Echtscheiding — Wat zegt de bijbel werkelijk?
„WAT God . . . onder één juk heeft samengebracht, brenge geen mens vaneen” (Matthéüs 19:6). Wij horen die welbekende woorden van Jezus Christus vaak aanhalen als de laatste uitspraak in een huwelijksceremonie.
Bedoelde Jezus met die woorden echter dat ieder huwelijk een blijvende verbintenis moet zijn en dat er onder geen beding sprake kan zijn van echtscheiding? Wanneer de woorden op zichzelf worden beschouwd, zou die indruk gewekt kunnen worden. Maar wat bracht Jezus ertoe zo’n verklaring te doen? Zette hij iets nieuws uiteen?
’Niet van het begin af zo geweest’
Jezus’ hierboven geciteerde uitspraak maakte deel uit van zijn antwoord op de vraag van de Farizeeën: „Is het een man geoorloofd zich op elke willekeurige grond van zijn vrouw te laten scheiden?” (Matthéüs 19:3-6) Niet tevreden met het antwoord, ondervroegen de Farizeeën hem verder door de vraag te stellen: „Waarom heeft Mozes dan voorgeschreven haar een certificaat van wegzending te geven en zich van haar te laten scheiden?” Jezus zei daarop: „Mozes heeft u met het oog op de hardheid van uw hart de concessie gedaan dat gij u van uw vrouw kunt laten scheiden, maar dit is van het begin af niet zo geweest.” Vervolgens voegde hij hieraan toe: „Ik zeg u dat al wie zich van zijn vrouw laat scheiden, behalve op grond van hoererij, en een ander trouwt, overspel pleegt.” — Matthéüs 19:7-9.
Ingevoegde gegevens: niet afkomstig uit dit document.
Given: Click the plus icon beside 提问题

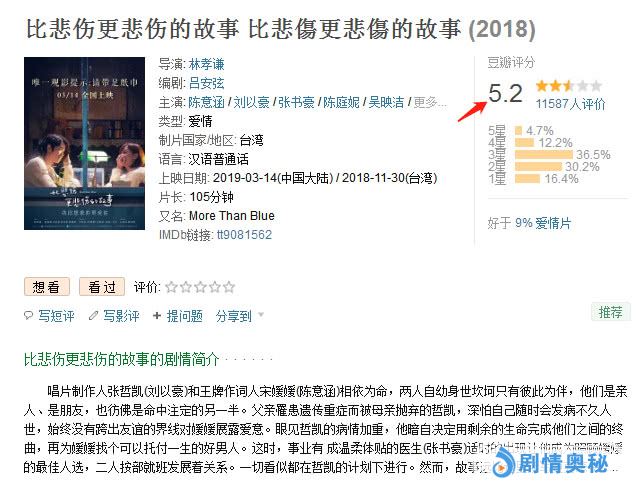Looking at the screenshot, I should [157, 315].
Wij moeten opmerken dat Jezus’ woorden „dit is van het begin af niet zo geweest”, werden uitgesproken met betrekking tot echtscheiding die tot stand werd gebracht door „een certificaat van wegzending te geven”. Met andere woorden, toen God het eerste huwelijk tussen Adam en Eva instelde, voorzag hij hen niet van „elke willekeurige grond” voor het beëindigen van hun huwelijk. Als een volmaakt echtpaar hadden zij alle reden om te verwachten dat zij hun huwelijk tot een succes zouden kunnen maken. Het zou succesvol zijn als zij overeenkomstig Gods wet en leiding zouden blijven leven.
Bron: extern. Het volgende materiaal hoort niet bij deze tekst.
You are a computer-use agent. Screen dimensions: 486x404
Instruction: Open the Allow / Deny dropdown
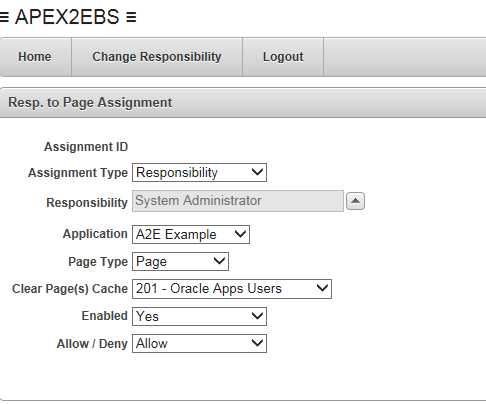coord(199,344)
Toen de mensheid tot zonde en onvolmaaktheid verviel, gebeurde dit ook met de instelling van het huwelijk (Romeinen 5:12). Aangezien de mensen niet langer volmaakt waren, werden menselijke betrekkingen gespannen en door zelfzucht, hebzucht en eigenbelang aangetast. Dat bedoelde Jezus met de uitdrukking „hardheid van uw hart”, om welke reden de Mozaïsche wet gelegenheid gaf tot echtscheiding. Toch zei Jezus bij wijze van herinnering tot de Farizeeën: „Dit is van het begin af niet zo geweest.” Nu zouden echtgenoten onder onvolmaakte toestanden de nodige moeite moeten doen om eventuele moeilijkheden en problemen op te lossen in plaats van ze als gronden of verontschuldigingen te gebruiken om hun huwelijk te beëindigen. Jezus toonde echter aan dat er één uitzondering is, namelijk overspel. Huwelijksontrouw kan een grond zijn voor het beëindigen van een huwelijksverbintenis.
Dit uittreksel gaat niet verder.